## Document section
--
Parents should be prepared for their child’s school to close for at least a week if a student or staff member there becomes potentially infected or confirmed to have the coronavirus, the regional superintendent for Central Illinois said Monday.
But schools will not close solely as a precaution if no specific, individual person is at risk. The Illinois Department of Public Health is not currently recommending closing schools.
“Don’t alter your routine or anything at this point. We’re going to continue as-is,” said Mark Jontry, the regional superintendent of schools for McLean, Logan, Livingston, and DeWitt counties. “The schools are taking the appropriate precautions at this point. And we’re in constant contact with and getting guidance from our county public health departments, the (Illinois) Department of Public Health, and the State Board of Education.”
As for precautions, Unit 5 told parents Monday that it’s implemented “excellent environmental cleaning measures,” is promoting handwashing education in pre-K through high school, and is closely monitoring daily absences for any trends. District 87 has also put out an update for parents.
If a student or staff member does present themselves as potentially infected or a confirmed case, then the individual school district can decide whether to close a building, Jontry said.
If that happens, he said, expect a weeklong closure. A special education school on Chicago’s northwest side is closed all this week after a teacher’s assistant tested positive for COVID-19. Students and staff have been asked to self-quarantine through March 18.
“At some point, there will be probably be a decision that has to be made on a district by district basis, if the projections of what the virus is going to do in terms of spread does come to pass,” Jontry said. “But we’ll have to handle that on a district by district basis.”
Family travel is another consideration. Illinois State University is currently on spring break. Unit 5 and District 87 spring breaks are the week of March 23-27.
--
## To do
a - Name the counties that the coronavirus school-closure article lists for Mark Jontry's role as regional superintendent.
b - Pick up the coronavirus school-closure article after its last sentence and continue it.

## Exercise data
--
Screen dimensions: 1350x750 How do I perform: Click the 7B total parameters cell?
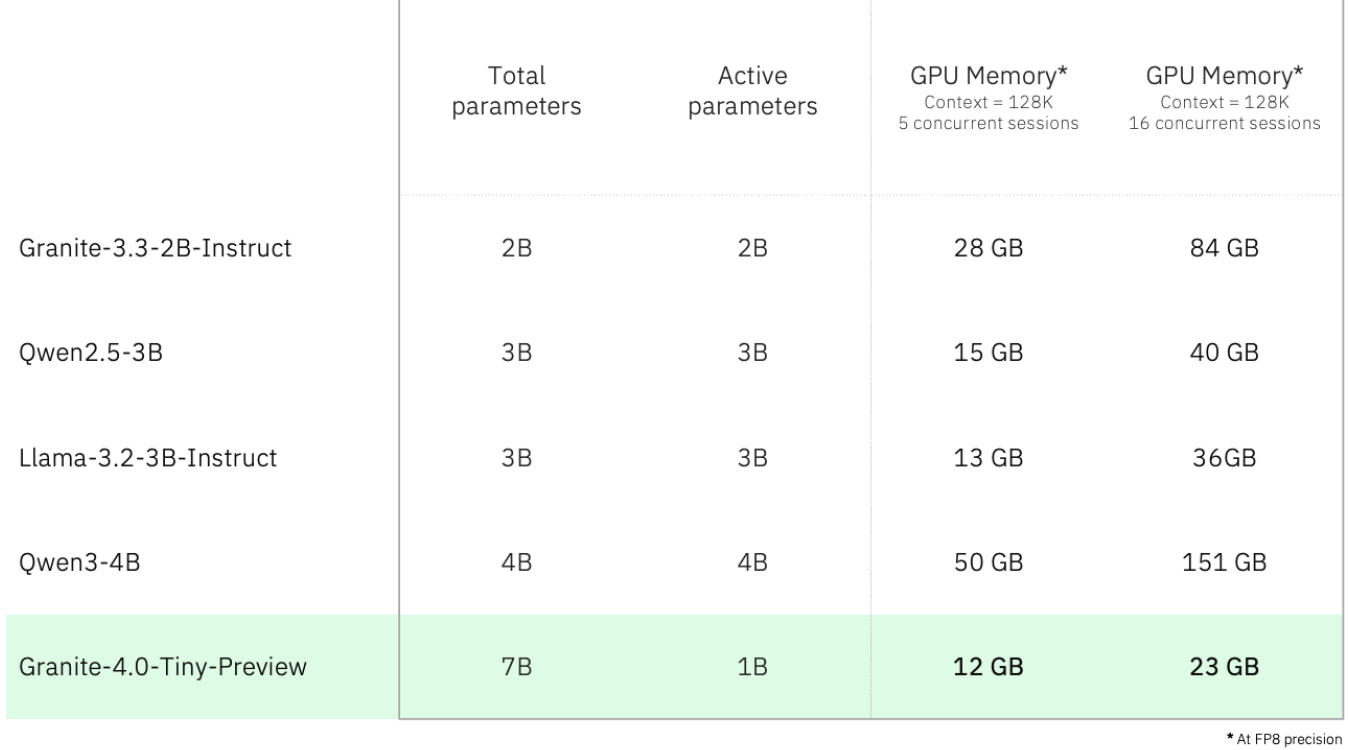click(x=518, y=668)
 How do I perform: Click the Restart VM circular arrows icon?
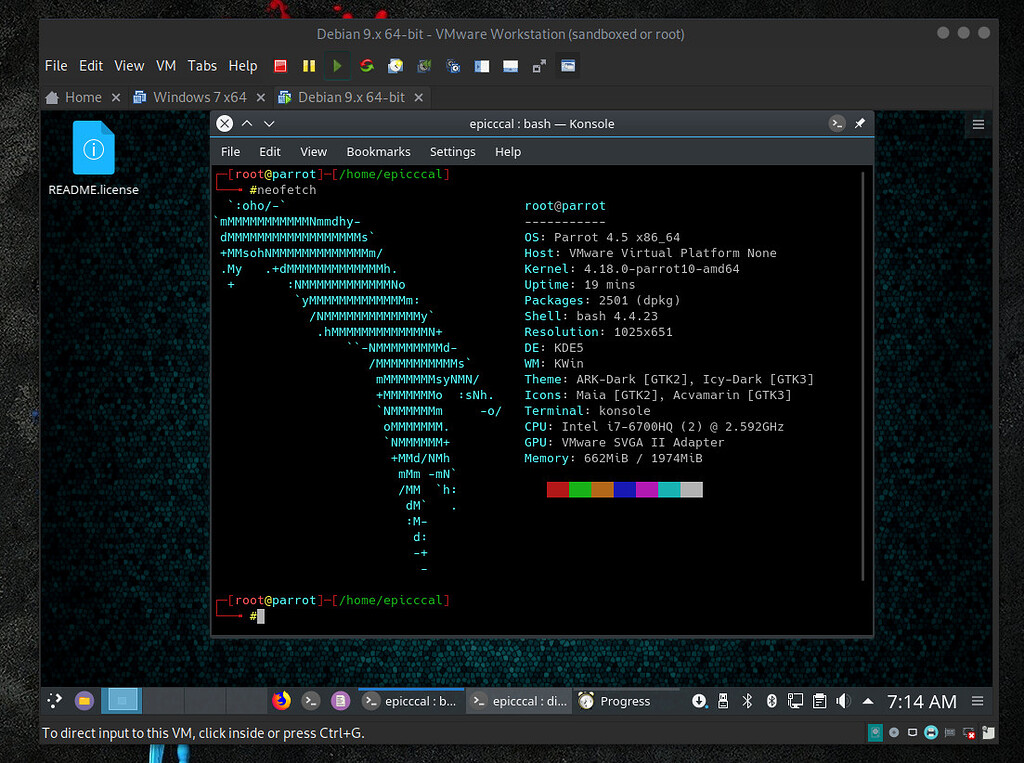[367, 66]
--
## Answers for the exercise
a - McLean, Logan, Livingston, DeWitt

b -
“So we’re going to have some heightened attention to where everybody went, and where they came back from,” Jontry said.
Districts cannot exclude students due to travel considerations. If a student or staff member reports a history of travel to one of the affected geographic locations within the last two weeks and has concerning symptoms, schools should contact their local health department.
Making Up Days
The State Board of Education has proposed legislative changes to allow e-learning plans to be used during a public health emergency, such as a coronavirus outbreak. Those changes are necessary because right now, approved districts can only use e-learning days during the five emergency days built into the school calendar. Those are typically snow days.
Beyond those five emergency days, districts can request approval for an Act of God Day, reserved for something that “poses a hazardous threat to the health and safety” of students. Those count toward the required number of school attendance days and are not required to be made up.
Jontry again expects a district-by-district decision on managing the calendar.
“If we get to the beginning of May with relatively little disruption in the big picture, there will probably be a sentiment to not make up too many of those beyond that, especially at the secondary level, because a lot of kids are through the term,” Jontry said. “What’s the cost-benefit of returning with that?”